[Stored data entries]
● ● ● ● ●

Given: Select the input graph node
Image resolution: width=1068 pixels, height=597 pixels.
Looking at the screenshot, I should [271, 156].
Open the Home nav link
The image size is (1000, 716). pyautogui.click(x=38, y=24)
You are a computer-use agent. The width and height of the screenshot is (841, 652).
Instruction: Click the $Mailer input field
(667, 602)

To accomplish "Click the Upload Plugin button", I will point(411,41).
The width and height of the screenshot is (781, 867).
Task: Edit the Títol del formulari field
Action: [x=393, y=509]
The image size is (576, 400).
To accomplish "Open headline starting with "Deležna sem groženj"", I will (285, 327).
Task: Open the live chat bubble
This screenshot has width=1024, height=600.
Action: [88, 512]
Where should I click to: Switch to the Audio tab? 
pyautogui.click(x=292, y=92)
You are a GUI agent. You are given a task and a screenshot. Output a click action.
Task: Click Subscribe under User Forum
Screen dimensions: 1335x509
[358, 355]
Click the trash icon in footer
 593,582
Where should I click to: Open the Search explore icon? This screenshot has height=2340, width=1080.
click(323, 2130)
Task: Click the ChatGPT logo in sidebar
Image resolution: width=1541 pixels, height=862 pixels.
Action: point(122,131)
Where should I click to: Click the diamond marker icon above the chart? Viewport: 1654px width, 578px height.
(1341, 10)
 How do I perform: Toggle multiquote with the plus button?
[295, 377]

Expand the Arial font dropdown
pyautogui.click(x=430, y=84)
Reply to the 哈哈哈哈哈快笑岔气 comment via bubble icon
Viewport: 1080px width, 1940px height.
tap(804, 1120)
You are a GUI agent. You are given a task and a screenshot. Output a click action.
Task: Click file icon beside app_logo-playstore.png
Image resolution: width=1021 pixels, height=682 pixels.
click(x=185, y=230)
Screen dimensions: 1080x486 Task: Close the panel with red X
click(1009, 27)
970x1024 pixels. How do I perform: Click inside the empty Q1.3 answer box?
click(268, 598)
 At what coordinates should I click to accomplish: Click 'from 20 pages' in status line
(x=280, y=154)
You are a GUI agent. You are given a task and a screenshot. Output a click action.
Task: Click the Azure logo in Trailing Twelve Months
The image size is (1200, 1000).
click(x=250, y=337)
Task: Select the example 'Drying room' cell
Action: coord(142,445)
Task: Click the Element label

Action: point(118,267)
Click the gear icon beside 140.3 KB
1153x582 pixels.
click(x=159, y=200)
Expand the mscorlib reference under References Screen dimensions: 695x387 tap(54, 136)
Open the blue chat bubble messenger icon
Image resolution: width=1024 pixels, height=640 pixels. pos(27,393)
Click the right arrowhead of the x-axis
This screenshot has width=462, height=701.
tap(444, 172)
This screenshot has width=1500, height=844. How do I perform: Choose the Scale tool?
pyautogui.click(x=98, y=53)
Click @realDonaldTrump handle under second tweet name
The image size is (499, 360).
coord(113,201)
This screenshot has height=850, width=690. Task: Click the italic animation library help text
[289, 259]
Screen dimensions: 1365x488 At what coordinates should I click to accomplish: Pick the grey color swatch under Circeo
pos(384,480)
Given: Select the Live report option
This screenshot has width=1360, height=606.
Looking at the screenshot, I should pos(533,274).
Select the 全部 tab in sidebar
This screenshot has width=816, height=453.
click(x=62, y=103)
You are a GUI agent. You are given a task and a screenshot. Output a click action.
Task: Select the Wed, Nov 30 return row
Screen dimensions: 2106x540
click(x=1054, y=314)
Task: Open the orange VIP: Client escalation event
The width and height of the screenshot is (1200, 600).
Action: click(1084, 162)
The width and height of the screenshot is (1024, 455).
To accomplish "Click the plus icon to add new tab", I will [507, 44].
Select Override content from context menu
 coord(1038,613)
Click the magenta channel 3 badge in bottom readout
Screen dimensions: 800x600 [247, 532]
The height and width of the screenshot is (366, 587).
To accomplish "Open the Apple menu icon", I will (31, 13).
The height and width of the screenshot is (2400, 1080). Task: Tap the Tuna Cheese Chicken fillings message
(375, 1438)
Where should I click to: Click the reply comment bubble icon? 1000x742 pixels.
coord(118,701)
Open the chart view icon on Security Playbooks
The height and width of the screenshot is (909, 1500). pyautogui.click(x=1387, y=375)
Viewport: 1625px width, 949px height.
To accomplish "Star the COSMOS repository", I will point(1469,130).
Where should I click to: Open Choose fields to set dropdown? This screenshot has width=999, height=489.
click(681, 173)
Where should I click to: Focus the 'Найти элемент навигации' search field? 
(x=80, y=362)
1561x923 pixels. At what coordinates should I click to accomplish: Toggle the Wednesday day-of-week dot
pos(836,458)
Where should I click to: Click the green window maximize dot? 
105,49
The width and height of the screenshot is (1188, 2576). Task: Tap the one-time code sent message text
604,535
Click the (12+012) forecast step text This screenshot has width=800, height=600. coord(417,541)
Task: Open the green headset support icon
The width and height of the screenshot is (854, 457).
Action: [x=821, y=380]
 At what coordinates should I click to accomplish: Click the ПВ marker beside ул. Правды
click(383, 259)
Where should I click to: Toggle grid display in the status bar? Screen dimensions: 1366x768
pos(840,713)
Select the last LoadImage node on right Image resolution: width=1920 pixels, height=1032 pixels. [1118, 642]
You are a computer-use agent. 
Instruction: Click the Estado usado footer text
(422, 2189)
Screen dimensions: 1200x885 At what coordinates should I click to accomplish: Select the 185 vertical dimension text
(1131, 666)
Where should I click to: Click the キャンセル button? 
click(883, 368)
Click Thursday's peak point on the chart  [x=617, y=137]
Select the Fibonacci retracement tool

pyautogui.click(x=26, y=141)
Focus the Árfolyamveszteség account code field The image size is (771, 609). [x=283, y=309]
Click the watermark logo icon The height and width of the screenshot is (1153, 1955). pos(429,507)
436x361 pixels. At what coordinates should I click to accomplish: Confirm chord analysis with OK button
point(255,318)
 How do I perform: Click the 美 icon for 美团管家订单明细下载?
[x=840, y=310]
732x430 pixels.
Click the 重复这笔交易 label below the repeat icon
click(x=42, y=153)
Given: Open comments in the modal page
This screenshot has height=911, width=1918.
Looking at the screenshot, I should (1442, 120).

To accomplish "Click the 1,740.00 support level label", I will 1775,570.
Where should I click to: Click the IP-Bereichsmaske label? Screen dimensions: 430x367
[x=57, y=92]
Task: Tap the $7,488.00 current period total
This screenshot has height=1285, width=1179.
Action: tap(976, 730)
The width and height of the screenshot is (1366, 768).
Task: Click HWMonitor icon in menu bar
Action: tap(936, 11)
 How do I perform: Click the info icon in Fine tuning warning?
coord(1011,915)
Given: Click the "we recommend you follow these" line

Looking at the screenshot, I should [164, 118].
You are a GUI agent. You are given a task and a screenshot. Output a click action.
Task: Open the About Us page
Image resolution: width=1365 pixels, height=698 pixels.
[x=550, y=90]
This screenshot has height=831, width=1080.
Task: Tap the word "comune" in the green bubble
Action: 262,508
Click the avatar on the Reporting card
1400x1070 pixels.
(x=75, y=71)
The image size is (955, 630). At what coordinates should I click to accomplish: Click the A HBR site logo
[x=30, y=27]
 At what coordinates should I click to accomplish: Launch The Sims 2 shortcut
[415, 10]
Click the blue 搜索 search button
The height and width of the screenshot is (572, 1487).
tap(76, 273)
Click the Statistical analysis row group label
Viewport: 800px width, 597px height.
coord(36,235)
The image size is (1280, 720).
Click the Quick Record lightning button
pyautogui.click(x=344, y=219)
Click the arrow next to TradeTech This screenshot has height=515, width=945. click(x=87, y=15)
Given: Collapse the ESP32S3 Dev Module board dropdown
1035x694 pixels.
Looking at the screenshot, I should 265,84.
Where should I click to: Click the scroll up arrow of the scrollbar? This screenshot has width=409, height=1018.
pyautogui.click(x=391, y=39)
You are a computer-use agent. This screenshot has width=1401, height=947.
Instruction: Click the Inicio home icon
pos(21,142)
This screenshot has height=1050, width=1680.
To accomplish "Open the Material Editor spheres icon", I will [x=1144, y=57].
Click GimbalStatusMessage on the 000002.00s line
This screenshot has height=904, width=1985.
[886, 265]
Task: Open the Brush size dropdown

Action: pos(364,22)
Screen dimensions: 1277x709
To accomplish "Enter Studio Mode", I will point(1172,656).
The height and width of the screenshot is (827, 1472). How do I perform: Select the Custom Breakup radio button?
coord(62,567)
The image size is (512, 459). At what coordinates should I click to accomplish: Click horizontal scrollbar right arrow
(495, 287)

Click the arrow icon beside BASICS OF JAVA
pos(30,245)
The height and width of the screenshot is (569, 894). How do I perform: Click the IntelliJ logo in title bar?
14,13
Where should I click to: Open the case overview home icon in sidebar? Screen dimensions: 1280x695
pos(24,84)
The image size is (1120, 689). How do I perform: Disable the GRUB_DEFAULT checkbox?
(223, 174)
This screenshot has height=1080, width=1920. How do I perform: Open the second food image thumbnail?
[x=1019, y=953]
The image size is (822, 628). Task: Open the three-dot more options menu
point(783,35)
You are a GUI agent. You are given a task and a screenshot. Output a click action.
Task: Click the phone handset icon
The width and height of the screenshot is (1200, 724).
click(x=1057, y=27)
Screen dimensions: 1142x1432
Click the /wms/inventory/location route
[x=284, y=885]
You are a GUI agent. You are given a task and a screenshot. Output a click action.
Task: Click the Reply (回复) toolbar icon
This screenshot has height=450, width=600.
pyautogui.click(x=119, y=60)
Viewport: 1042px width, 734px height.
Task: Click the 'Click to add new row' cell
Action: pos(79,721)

● ● ● ● ●

▶ **Brief**
Output the lines of the records above exactly as they appear, from the line containing "Screen dimensions: 1080x486" through the line containing "Task: Click the Azure".

▶ **Your solution**
Screen dimensions: 1080x486 Task: Close the panel with red X
click(1009, 27)
970x1024 pixels. How do I perform: Click inside the empty Q1.3 answer box?
click(268, 598)
 At what coordinates should I click to accomplish: Click 'from 20 pages' in status line
(x=280, y=154)
You are a GUI agent. You are given a task and a screenshot. Output a click action.
Task: Click the Azure logo in Trailing Twelve Months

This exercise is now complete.